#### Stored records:
========================

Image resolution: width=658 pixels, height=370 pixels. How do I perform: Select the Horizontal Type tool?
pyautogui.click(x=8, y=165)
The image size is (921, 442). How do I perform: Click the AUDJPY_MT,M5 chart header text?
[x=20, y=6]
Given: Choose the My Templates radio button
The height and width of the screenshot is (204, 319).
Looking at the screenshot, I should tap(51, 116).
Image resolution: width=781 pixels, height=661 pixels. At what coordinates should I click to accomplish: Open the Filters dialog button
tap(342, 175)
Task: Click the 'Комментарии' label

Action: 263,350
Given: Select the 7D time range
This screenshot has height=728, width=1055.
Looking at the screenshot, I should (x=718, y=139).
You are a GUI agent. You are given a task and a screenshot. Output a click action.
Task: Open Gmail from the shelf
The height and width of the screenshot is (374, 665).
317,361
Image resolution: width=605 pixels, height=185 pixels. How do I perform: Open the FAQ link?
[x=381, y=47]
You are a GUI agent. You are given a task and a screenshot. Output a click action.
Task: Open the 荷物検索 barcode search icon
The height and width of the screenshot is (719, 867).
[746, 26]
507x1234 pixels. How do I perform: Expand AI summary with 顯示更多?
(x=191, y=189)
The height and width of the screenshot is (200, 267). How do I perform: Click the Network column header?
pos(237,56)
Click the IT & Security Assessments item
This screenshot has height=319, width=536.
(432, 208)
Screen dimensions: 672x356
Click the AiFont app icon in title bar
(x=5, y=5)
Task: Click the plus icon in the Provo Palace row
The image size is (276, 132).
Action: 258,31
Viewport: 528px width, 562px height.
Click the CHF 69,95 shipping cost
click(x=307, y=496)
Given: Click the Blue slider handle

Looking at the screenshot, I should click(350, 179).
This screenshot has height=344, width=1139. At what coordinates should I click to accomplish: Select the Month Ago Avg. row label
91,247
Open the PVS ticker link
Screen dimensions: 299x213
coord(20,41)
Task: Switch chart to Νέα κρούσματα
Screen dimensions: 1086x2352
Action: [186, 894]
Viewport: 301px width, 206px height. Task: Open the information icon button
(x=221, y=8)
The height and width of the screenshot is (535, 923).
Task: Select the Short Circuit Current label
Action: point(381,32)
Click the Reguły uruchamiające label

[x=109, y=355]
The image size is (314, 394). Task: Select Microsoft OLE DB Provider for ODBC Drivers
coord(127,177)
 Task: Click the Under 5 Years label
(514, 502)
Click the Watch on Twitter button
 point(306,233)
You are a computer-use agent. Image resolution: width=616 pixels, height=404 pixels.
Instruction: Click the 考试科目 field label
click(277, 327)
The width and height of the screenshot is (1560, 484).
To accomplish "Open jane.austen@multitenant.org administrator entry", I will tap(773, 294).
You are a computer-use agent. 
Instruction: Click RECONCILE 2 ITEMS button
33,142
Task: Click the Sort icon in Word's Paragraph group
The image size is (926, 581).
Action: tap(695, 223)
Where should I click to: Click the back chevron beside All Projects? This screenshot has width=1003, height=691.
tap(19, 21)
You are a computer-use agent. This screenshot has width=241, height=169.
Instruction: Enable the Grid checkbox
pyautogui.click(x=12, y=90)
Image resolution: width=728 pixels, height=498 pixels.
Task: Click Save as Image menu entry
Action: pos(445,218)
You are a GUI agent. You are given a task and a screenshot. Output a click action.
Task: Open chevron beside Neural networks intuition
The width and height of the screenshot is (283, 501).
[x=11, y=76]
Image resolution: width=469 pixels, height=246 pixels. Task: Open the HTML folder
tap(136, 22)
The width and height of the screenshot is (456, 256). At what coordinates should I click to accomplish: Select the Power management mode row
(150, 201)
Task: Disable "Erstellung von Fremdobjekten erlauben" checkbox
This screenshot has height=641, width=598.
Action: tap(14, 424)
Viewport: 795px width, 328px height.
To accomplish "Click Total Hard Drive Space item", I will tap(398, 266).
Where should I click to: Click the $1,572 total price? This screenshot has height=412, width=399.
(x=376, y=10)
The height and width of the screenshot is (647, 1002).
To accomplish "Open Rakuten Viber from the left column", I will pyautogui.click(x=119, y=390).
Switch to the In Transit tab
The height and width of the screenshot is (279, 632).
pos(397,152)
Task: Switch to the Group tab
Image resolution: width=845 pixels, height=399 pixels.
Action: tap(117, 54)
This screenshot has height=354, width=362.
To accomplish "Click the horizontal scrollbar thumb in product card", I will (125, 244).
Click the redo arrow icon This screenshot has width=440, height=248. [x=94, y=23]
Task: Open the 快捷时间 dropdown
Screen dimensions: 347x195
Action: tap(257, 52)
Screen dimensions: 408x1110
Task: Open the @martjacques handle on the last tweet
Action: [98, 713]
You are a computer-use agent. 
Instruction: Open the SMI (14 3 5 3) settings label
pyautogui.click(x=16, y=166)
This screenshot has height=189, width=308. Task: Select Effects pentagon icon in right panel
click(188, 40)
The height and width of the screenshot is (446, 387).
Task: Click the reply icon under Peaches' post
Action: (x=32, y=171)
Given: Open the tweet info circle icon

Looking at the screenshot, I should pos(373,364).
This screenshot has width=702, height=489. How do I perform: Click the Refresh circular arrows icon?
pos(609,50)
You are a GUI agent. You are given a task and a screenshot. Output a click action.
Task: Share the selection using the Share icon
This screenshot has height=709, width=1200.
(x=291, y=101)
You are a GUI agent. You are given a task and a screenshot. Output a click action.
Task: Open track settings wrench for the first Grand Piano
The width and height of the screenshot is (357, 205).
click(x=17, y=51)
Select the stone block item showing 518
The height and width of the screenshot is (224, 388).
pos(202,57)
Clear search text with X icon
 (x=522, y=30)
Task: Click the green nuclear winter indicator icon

========================

#### TRY IT:
Retype each of the records, word for word, with nothing added or dropped.

#### WRITTEN RESPONSE:
Image resolution: width=658 pixels, height=370 pixels. How do I perform: Select the Horizontal Type tool?
pyautogui.click(x=8, y=165)
The image size is (921, 442). How do I perform: Click the AUDJPY_MT,M5 chart header text?
[x=20, y=6]
Given: Choose the My Templates radio button
The height and width of the screenshot is (204, 319).
Looking at the screenshot, I should tap(51, 116).
Image resolution: width=781 pixels, height=661 pixels. At what coordinates should I click to accomplish: Open the Filters dialog button
tap(342, 175)
Task: Click the 'Комментарии' label

Action: 263,350
Given: Select the 7D time range
This screenshot has height=728, width=1055.
Looking at the screenshot, I should (x=718, y=139).
You are a GUI agent. You are given a task and a screenshot. Output a click action.
Task: Open Gmail from the shelf
The height and width of the screenshot is (374, 665).
317,361
Image resolution: width=605 pixels, height=185 pixels. How do I perform: Open the FAQ link?
[x=381, y=47]
You are a GUI agent. You are given a task and a screenshot. Output a click action.
Task: Open the 荷物検索 barcode search icon
The height and width of the screenshot is (719, 867).
[746, 26]
507x1234 pixels. How do I perform: Expand AI summary with 顯示更多?
(x=191, y=189)
The height and width of the screenshot is (200, 267). How do I perform: Click the Network column header?
pos(237,56)
Click the IT & Security Assessments item
This screenshot has height=319, width=536.
(432, 208)
Screen dimensions: 672x356
Click the AiFont app icon in title bar
(x=5, y=5)
Task: Click the plus icon in the Provo Palace row
The image size is (276, 132).
Action: 258,31
Viewport: 528px width, 562px height.
Click the CHF 69,95 shipping cost
click(x=307, y=496)
Given: Click the Blue slider handle

Looking at the screenshot, I should click(350, 179).
This screenshot has height=344, width=1139. At what coordinates should I click to accomplish: Select the Month Ago Avg. row label
91,247
Open the PVS ticker link
Screen dimensions: 299x213
coord(20,41)
Task: Switch chart to Νέα κρούσματα
Screen dimensions: 1086x2352
Action: [186, 894]
Viewport: 301px width, 206px height. Task: Open the information icon button
(x=221, y=8)
The height and width of the screenshot is (535, 923).
Task: Select the Short Circuit Current label
Action: point(381,32)
Click the Reguły uruchamiające label

[x=109, y=355]
The image size is (314, 394). Task: Select Microsoft OLE DB Provider for ODBC Drivers
coord(127,177)
 Task: Click the Under 5 Years label
(514, 502)
Click the Watch on Twitter button
 point(306,233)
You are a computer-use agent. Image resolution: width=616 pixels, height=404 pixels.
Instruction: Click the 考试科目 field label
click(277, 327)
The width and height of the screenshot is (1560, 484).
To accomplish "Open jane.austen@multitenant.org administrator entry", I will tap(773, 294).
You are a computer-use agent. 
Instruction: Click RECONCILE 2 ITEMS button
33,142
Task: Click the Sort icon in Word's Paragraph group
The image size is (926, 581).
Action: tap(695, 223)
Where should I click to: Click the back chevron beside All Projects? This screenshot has width=1003, height=691.
tap(19, 21)
You are a computer-use agent. This screenshot has width=241, height=169.
Instruction: Enable the Grid checkbox
pyautogui.click(x=12, y=90)
Image resolution: width=728 pixels, height=498 pixels.
Task: Click Save as Image menu entry
Action: pos(445,218)
You are a GUI agent. You are given a task and a screenshot. Output a click action.
Task: Open chevron beside Neural networks intuition
The width and height of the screenshot is (283, 501).
[x=11, y=76]
Image resolution: width=469 pixels, height=246 pixels. Task: Open the HTML folder
tap(136, 22)
The width and height of the screenshot is (456, 256). At what coordinates should I click to accomplish: Select the Power management mode row
(150, 201)
Task: Disable "Erstellung von Fremdobjekten erlauben" checkbox
This screenshot has height=641, width=598.
Action: tap(14, 424)
Viewport: 795px width, 328px height.
To accomplish "Click Total Hard Drive Space item", I will tap(398, 266).
Where should I click to: Click the $1,572 total price? This screenshot has height=412, width=399.
(x=376, y=10)
The height and width of the screenshot is (647, 1002).
To accomplish "Open Rakuten Viber from the left column", I will pyautogui.click(x=119, y=390).
Switch to the In Transit tab
The height and width of the screenshot is (279, 632).
pos(397,152)
Task: Switch to the Group tab
Image resolution: width=845 pixels, height=399 pixels.
Action: tap(117, 54)
This screenshot has height=354, width=362.
To accomplish "Click the horizontal scrollbar thumb in product card", I will (125, 244).
Click the redo arrow icon This screenshot has width=440, height=248. [x=94, y=23]
Task: Open the 快捷时间 dropdown
Screen dimensions: 347x195
Action: tap(257, 52)
Screen dimensions: 408x1110
Task: Open the @martjacques handle on the last tweet
Action: [98, 713]
You are a computer-use agent. 
Instruction: Open the SMI (14 3 5 3) settings label
pyautogui.click(x=16, y=166)
This screenshot has height=189, width=308. Task: Select Effects pentagon icon in right panel
click(188, 40)
The height and width of the screenshot is (446, 387).
Task: Click the reply icon under Peaches' post
Action: (x=32, y=171)
Given: Open the tweet info circle icon

Looking at the screenshot, I should pos(373,364).
This screenshot has width=702, height=489. How do I perform: Click the Refresh circular arrows icon?
pos(609,50)
You are a GUI agent. You are given a task and a screenshot. Output a click action.
Task: Share the selection using the Share icon
This screenshot has height=709, width=1200.
(x=291, y=101)
You are a GUI agent. You are given a task and a screenshot. Output a click action.
Task: Open track settings wrench for the first Grand Piano
The width and height of the screenshot is (357, 205).
click(x=17, y=51)
Select the stone block item showing 518
The height and width of the screenshot is (224, 388).
pos(202,57)
Clear search text with X icon
 (x=522, y=30)
Task: Click the green nuclear winter indicator icon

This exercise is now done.